- [SOURCE EXCERPT]:
Nevertheless, “I remain very positive that the emergency measures will be lifted before the start of the show,” Watanabe said. He added that he hoped that “it won’t be chaotic like last year, and that opening day will be more tranquil.”
In the story, the aging Francisco Pizarro, a Spanish conquistador, returns to Peru for a final mission to conquer the Inca Empire, convert its people to Christianity, and seize a massive amount of gold. Upon arriving in the Incan capital, he confronts the youthful Inca king Atahualpa (Hio Miyazawa). However, with time, he becomes disillusioned with his mission and begins to harbor affection and respect for the young sovereign.
Watanabe played Atahualpa in the premier of the play in Tokyo in 1985, and this time he is playing Pizarro. “I played Atahualpa 36 years ago, right when I was ready to continue acting for the rest of my life.”
Returning to that starting point, the actor found that “I have something in common with Pizarro now. What do you gain and what you lose? I can’t keep working for decades. So what can I do with my remaining time?”
Even so, the feelings of the conqueror who crossed from Spain to Central and South America 500 years ago are distant from the modern time. When one plays such a role, it’s called “jumping up.”
“I throw away my life and who I am now and jump in [to the role],” Watanabe explained. “Otherwise, [the character’s] reality won’t be born. Acting out a story of this scale is a real pleasure,” he added.
Commenting on the appeal of the work, he said, with a laugh: “I’ve never performed in any play of this scale. If only one could leave this gloomy time behind and head towards its mysterious world.”

- [PROVIDED INFORMATION]:
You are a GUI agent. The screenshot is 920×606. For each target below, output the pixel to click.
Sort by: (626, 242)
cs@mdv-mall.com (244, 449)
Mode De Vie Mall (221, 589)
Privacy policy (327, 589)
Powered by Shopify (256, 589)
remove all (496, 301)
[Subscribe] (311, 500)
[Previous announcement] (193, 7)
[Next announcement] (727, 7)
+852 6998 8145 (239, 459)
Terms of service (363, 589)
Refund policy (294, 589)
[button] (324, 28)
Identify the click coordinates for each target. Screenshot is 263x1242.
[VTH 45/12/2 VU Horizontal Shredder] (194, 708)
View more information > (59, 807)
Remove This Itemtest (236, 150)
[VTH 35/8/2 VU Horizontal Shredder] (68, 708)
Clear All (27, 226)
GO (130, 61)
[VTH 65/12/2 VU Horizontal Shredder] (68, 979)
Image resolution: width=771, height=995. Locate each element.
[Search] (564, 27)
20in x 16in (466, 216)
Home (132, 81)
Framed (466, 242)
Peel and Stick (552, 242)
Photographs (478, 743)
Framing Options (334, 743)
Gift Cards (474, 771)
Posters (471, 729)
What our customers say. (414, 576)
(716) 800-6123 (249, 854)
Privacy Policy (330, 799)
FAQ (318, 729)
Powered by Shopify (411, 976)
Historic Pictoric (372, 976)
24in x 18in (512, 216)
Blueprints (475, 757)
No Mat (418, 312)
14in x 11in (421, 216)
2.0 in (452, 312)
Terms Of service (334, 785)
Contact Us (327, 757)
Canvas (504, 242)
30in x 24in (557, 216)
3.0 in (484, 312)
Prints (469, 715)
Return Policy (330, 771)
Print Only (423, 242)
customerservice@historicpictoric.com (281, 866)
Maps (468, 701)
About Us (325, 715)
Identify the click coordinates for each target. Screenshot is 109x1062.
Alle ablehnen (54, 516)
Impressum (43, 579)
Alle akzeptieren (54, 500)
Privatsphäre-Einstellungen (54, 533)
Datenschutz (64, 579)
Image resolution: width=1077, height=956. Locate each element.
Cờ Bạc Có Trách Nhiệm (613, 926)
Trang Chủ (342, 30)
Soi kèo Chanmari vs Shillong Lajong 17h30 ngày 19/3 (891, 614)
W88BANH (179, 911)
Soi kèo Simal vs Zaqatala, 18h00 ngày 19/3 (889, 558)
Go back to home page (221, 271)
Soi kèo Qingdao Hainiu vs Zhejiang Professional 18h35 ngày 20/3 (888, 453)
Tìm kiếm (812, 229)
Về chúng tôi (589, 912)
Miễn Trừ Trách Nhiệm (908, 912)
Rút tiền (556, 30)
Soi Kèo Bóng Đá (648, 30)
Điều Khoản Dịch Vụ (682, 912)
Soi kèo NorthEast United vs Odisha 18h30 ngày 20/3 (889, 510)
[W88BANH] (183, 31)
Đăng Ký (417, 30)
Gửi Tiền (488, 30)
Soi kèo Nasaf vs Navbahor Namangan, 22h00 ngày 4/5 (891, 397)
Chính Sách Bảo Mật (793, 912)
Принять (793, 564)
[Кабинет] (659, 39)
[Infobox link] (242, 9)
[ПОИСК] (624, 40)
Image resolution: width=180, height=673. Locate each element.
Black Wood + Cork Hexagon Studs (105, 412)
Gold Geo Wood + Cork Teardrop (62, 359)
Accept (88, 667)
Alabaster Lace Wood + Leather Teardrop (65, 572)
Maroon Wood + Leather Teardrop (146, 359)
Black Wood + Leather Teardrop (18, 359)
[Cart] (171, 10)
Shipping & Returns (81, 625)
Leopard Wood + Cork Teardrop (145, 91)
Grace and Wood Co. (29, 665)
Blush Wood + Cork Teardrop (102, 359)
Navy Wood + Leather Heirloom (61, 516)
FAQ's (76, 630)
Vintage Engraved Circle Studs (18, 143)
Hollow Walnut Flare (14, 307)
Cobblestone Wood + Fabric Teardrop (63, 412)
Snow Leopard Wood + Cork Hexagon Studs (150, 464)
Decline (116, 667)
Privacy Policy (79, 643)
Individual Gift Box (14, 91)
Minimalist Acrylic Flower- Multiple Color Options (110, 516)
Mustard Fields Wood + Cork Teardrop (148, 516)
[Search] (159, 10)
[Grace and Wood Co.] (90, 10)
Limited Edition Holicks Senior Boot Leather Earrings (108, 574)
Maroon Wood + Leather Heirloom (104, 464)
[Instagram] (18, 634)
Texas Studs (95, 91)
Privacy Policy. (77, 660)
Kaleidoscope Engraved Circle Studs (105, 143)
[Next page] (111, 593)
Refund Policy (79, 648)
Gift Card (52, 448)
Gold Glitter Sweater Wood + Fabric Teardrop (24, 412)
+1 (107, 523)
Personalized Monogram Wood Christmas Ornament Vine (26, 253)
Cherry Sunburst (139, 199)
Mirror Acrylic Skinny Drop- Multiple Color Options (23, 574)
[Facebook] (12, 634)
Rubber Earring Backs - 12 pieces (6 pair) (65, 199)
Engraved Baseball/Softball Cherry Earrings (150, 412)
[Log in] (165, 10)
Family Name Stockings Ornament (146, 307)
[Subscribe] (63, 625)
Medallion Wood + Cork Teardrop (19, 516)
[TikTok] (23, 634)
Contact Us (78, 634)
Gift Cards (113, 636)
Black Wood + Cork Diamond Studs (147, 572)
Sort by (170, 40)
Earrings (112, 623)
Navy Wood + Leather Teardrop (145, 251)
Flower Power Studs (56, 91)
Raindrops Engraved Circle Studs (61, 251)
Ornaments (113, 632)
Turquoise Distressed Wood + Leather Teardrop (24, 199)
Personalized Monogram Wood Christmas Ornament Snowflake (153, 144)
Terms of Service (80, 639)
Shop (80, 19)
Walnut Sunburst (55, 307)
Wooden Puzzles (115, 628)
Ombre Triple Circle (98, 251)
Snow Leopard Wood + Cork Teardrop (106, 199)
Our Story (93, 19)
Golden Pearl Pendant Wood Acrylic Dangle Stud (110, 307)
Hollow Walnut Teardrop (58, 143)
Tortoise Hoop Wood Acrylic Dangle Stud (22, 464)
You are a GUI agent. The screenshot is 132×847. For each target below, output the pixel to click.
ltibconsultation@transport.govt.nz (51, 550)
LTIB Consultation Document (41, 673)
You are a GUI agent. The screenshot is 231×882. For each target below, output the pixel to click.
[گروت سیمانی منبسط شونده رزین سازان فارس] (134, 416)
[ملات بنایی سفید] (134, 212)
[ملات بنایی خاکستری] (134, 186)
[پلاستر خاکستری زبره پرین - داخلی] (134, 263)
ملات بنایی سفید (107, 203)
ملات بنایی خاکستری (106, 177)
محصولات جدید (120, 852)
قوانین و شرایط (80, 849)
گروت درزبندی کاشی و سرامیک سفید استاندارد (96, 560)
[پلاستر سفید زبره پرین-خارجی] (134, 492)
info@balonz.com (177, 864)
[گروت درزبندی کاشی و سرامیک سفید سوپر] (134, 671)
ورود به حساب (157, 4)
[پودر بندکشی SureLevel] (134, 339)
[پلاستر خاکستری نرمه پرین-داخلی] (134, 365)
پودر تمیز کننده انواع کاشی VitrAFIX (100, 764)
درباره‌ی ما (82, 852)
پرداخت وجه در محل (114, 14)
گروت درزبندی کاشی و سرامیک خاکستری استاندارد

- [EXERCISES TO COMPLETE]:
(A) Condense the paragraph of the excerpt about the play that begins "In the story, the aging Francisco Pizarro" into a short list that keeps its main facts.
(B) According to the excerpt about the play, which role did Watanabe play in its 1985 premiere in Tokyo?

- [RESULTS FOR THE EXERCISE]:
(A)
- The aging Spanish conquistador Francisco Pizarro returns to Peru on a final mission.
- His aims are to conquer the Inca Empire, convert its people to Christianity, and seize a massive amount of gold.
- In the Incan capital he confronts the youthful Inca king Atahualpa (Hio Miyazawa).
- Over time he grows disillusioned with his mission and comes to feel affection and respect for the young sovereign.

(B) Atahualpa.